- Origin: Montreal, Quebec, Canada
- Genres: Baroque music
- Years active: 2001–present
- Website: www.theatreofearlymusic.com

= Theatre of Early Music =

Canadian instrumental ensemble

The Theatre of Early Music is a choir and Baroque instrumental ensemble based in Montreal, and later in Toronto. It is conducted by Daniel Taylor. The group performs and records early sacred music.

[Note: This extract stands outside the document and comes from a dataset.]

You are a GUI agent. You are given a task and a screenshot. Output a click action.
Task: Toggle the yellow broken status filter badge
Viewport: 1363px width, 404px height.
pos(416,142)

Among of the group's better known pieces are various settings of the Stabat Mater.

==History==
The Theatre of Early Music was founded by Daniel Taylor in 2001.

The recording Bach Cantatas was nominated for the Classical Album of the Year Juno Award in 2003.

The group's recording Scarlatti: Stabat Mater was reviewed in the Early Music Review in 2005. It was nominated for a Juno Award in 2006.

In 2009, the group released the album The Voice of Bach.

In 2011, the Theatre of Early Music performed in New York City at Weill Recital Hall.

In 2015, the recording The Heart's Refuge was nominated for a Juno Award.

The group moved its focus to Toronto when Taylor, its conductor and founder, joined the University of Toronto faculty.

In 2018, the group performed at the Music and Beyond festival in Ottawa.